Assigned task:
Find the line with "This screenshot has height=627, width=1468." in the entries below. Repeat it, every following line, and the line with "Task: Click the orange", exactly and with nothing added.
── Provided records
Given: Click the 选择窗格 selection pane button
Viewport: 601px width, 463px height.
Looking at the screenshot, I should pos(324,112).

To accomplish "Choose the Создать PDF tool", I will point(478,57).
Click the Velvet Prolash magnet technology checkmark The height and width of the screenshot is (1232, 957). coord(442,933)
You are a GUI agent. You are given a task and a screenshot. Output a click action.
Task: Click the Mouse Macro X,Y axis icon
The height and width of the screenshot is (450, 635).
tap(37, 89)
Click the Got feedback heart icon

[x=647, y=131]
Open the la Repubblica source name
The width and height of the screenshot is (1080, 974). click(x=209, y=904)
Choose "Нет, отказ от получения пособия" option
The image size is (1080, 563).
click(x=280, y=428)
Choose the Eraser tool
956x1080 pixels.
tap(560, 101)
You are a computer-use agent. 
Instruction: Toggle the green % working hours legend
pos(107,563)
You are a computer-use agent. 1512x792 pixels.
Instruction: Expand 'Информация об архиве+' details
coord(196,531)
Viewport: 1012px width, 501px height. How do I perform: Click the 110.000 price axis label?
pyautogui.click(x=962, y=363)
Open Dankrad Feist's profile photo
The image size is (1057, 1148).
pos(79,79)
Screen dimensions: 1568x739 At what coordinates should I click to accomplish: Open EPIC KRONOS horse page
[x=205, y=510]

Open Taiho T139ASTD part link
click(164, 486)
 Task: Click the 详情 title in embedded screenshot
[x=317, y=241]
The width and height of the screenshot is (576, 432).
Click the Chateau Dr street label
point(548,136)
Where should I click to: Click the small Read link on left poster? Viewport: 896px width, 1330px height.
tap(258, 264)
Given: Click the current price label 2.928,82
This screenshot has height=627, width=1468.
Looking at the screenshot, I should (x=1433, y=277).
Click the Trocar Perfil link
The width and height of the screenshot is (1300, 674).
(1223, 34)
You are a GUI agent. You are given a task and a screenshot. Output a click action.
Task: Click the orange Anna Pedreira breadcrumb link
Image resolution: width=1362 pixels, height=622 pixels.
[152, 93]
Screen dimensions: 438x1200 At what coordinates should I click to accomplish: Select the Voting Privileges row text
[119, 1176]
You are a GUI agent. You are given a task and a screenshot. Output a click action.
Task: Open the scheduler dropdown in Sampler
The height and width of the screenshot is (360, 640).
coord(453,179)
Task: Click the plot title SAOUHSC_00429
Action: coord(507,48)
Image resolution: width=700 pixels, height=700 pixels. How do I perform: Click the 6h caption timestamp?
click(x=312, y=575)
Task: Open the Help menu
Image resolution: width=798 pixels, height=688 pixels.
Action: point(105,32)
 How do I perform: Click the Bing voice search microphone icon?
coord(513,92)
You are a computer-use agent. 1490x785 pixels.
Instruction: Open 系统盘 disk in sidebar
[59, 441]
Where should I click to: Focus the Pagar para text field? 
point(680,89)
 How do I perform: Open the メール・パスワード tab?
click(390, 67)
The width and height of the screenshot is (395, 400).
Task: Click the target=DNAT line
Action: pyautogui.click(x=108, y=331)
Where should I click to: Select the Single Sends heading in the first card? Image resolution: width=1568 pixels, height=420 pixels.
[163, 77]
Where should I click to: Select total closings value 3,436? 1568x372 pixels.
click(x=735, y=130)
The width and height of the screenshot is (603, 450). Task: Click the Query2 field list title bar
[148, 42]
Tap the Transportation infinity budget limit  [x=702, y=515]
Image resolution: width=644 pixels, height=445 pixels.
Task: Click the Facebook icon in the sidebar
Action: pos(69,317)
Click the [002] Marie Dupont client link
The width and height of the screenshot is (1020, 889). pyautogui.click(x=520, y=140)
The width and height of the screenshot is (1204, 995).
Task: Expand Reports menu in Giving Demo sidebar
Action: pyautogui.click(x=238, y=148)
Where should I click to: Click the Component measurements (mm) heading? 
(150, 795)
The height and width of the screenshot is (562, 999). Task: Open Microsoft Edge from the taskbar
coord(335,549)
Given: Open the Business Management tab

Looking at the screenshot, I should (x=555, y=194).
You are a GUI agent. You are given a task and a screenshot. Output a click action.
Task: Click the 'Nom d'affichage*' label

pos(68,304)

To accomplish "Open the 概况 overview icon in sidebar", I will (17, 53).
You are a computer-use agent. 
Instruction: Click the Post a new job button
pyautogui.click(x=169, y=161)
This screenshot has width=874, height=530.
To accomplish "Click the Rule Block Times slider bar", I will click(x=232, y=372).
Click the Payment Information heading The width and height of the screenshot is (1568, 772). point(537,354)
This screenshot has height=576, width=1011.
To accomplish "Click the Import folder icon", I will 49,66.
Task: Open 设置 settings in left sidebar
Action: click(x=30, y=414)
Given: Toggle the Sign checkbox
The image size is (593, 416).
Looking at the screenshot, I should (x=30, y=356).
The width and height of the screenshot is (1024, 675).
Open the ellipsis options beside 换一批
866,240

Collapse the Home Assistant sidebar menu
────
Expected output:
This screenshot has height=627, width=1468.
Looking at the screenshot, I should (x=1433, y=277).
Click the Trocar Perfil link
The width and height of the screenshot is (1300, 674).
(1223, 34)
You are a GUI agent. You are given a task and a screenshot. Output a click action.
Task: Click the orange Anna Pedreira breadcrumb link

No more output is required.